Reading the blogs Not So Big Society and Being Here over
the last few days, both have spoken about perceptions of various mental health problems (Dementia/Alzheimer's and OCD) and it has got me thinking about the labels we put on things and what they come to mean. It is a fact that humans like to label things and throughout our language development (especially in the English language) we have been relentless in our pursuit of finding more and more names to call more and more things. This progression has reached its height with modern branding techniques, where a carefully chosen name can be the different between financial success of failure. Similarly in the medical field, as more viruses, syndromes, ailments and bacteria have been discovered, so too has the language used to describe them. Sometimes a name change reflects a progression in the understanding of a disease, for example when someone is exhibiting extreme and unusual behaviour we no longer say that someone has been possessed by demons or evil spirits, but more likely describe it as a form psychosis or perhaps a virus which targets the central nervous system. At other times a name change has been as simple as a shortening of a term, for example from influenza to flu, or a more specific description of a similar virus from "common" flu to H1N1.
However any name change, no matter how seemingly small and insignificant carries a burden of meaning and perception for those who read and use it. In the example of flu, to my untrained medical brain it sounds considerably less serious and life threatening than something as horrific as INFLUENZA! Of course this is completely illogical and flies in the face of the facts: that they are one and the same disease, however I cannot deny the feeling that bubbles up inside me when people refer to influenza rather than flu.

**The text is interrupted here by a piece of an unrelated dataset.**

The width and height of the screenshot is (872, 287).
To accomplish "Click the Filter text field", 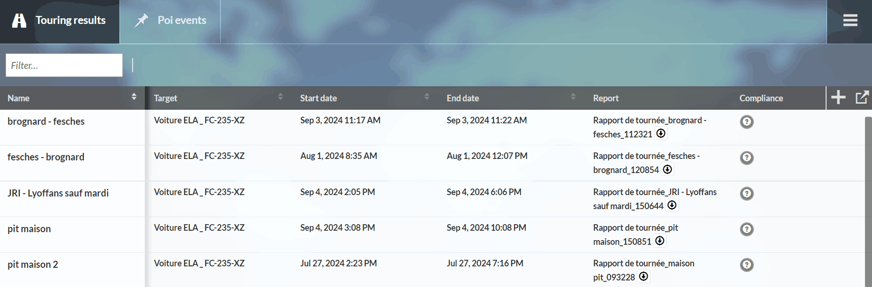I will pos(64,65).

The longer, more archaic term carries with it a more serious connotation and so my perception is changed. Tell me you have influenza and I might fear for your life, tell me you have flu and I'll send you to bed with a cup of hot cocoa. The point is that these name games are risky (people die from "just flu" every year) and constantly muddy the waters of the process of accurately "labelling" things.
So what does this have to do with mental health? Well with mental health we have a real issue of definition. Our understanding of the human brain is still far from complete and thus any ailments associated with it must therefore also lack a degree of understanding. Doctors and researchers try and pin a label to behaviours they observe but these labels have extreme and potentially dangerous limits. As was the case when demons plagued the mind, a case of mis-labelling can lead to a subsequent misdiagnosis. An exorcism of a non-existent evil spirit will certainly never cure a psychotic episode, though it might do permanent damage to the individual suffering from it.

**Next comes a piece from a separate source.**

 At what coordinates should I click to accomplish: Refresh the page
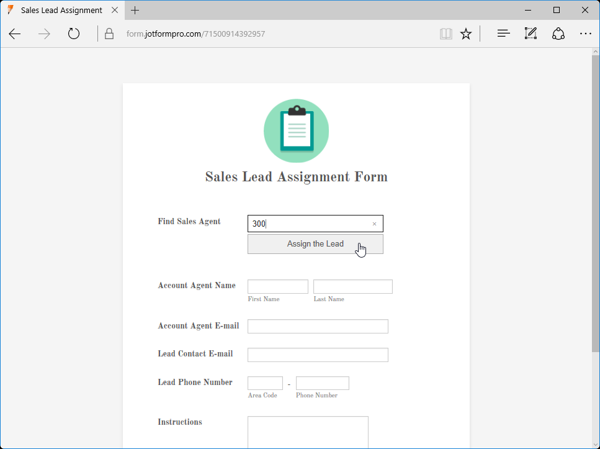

Applying this logic to a modern situation, trying to pin a label on a behaviour which has an element of compulsion and an element of obsession and calling it a disorder, doesn't necessarily help us to help the individual with the observed characteristics. By applying a definition of OCD you automatically apply a character to that person, you lose the individual and replace them with a medical term, an acronym and a set of "symptoms". Indeed as Being Here reveals, she has experience of a number of people who have a label of OCD but who clearly do not actually fit what she recognises to be the "real" definition. Outside severe mental health diagnoses but on a similar track from my own experience, one of my students has a diagnosis of ADHD and does indeed have a lot of energy and can't concentrate for a long time. He is a handful to teach but I was told from the outset not to really bother or try to control his behaviour because "his parents say he has a diagnosis of ADHD". However lo and behold, when his father came to watch a class he was a perfect student. Now it could be argued he was just trying hard and successfully fighting any urges to run about and be his normal hyperactive self on this particular occasion, however this hour of complete serenity seems to cast some doubt on the prudence of "not bothering". Whether he was trying hard or not, he was able to improve and we had a good class as a result, thus the label of ADHD did a lot to pass the buck of responsibility for improving his behaviour, but did little to actually help the poor kid learn some English!
Seemingly the need to find a label is often an excuse finding process, as much as it is a naming process, which is clearly misguided and unhelpful to the individual. As Ermintrude2 argues in a post about Dementia:
"the importance is the ability of services – as with all mental illness – to respond to the person and not to the diagnosis."
Thus, society has a duty to focus on the individual and not get caught up in definitions. A label, no matter how well intentioned, shapes the object in our minds and when that "object" is a person, this really changes that person too, potentially unfairly. It also changes the way we respond to that person and try to help them. Grouping, or often more accurately "lumping" similar but always different people together under one diagnosis umbrella, might be very neat and tidy from a spreadsheet perspective, but from a people perspective it can be downright useless. Labels are helpful, but they must be used with caution.